These are the key concepts you need to understand to accurately answer the question.

Cylindrical Coordinates
In physics and engineering, cylindrical coordinates are used to describe positions in a three-dimensional space using a combination of linear and angular measurements. The system comprises three components:
  • Radial distance (\(\rho\)) from a central axis.
  • Angular position (\(\phi\)) around the central axis.
  • Height (\(z\)) along the axis.
For the exercise involving concentric cylinders, the puck is constrained to move at a fixed radial distance, meaning its \(\rho\) value is constant. This significantly simplifies the problem, as motion only varies angularly and vertically. By isolating changes to \(\phi\) and \(z\), and assuming no radial motion, we can effectively apply Newton's second law to assess the puck's behavior.
Angular Momentum
Angular momentum is a measure of an object's rotational motion. It is essentially the rotational equivalent of linear momentum. For a point mass in cylindrical coordinates, its angular momentum \(L\) is given by:\[L = mR^2\dot{\phi}\]where \(m\) is the mass of the puck, \(R\) is the fixed radial distance, and \(\dot{\phi}\) is the angular velocity.
According to the conservation of angular momentum, if no external torque acts on the object, the angular momentum remains constant. This principle is pivotal in our exercise, as it maintains the puck's rotational speed constant around the cylinder's axis. This means that while the puck might be accelerating vertically due to gravity, its rate of rotation around the \(z\)-axis does not change, leading to a spiraling motion.
Tangential Motion
Tangential motion refers to movement along the circumference of a circle at a distance from the center. In the exercise, the change in the angular position \(\phi\) of the puck epitomizes this motion. Newton's second law dictates: \[m\rho\dot{\phi}^2 = 0\] This indicates that in the absence of tangential forces, there's no acceleration along the angle \(\phi\), corroborating that angular momentum stays constant.

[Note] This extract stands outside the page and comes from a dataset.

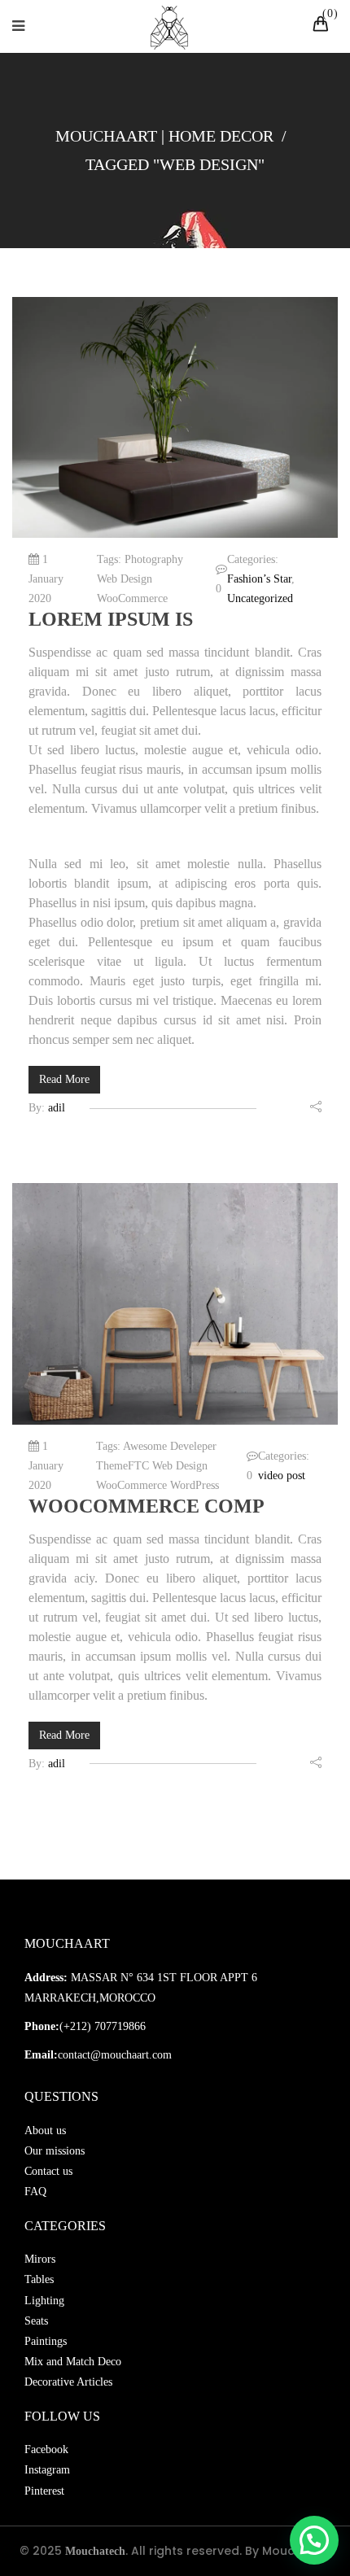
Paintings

Thus, the tangential motion aspect of the puck's path does not induce any force, ensuring the puck retains a steady angular speed. This contributes to the helical path by maintaining a consistent rate of rotation supported by conservation principles. It highlights the delicate balance between forces in motion.
Vertical Motion
Vertical motion involves movement in the vertical direction, typically influenced by forces like gravity. In this problem, gravity acting on the puck in the direction of \(-z\) must be considered carefully. By applying Newton's second law in the vertical direction, we derive the differential equation:\[m\ddot{z} = -mg\]which simplifies to acceleration:\[\ddot{z} = -g\]Integration gives velocity and position equations as functions of time. The position equation is:\[z = -\frac{1}{2}gt^2 + C_1t + C_2\]Here, \(C_1\) and \(C_2\) are constants reflecting initial velocity and initial position respectively.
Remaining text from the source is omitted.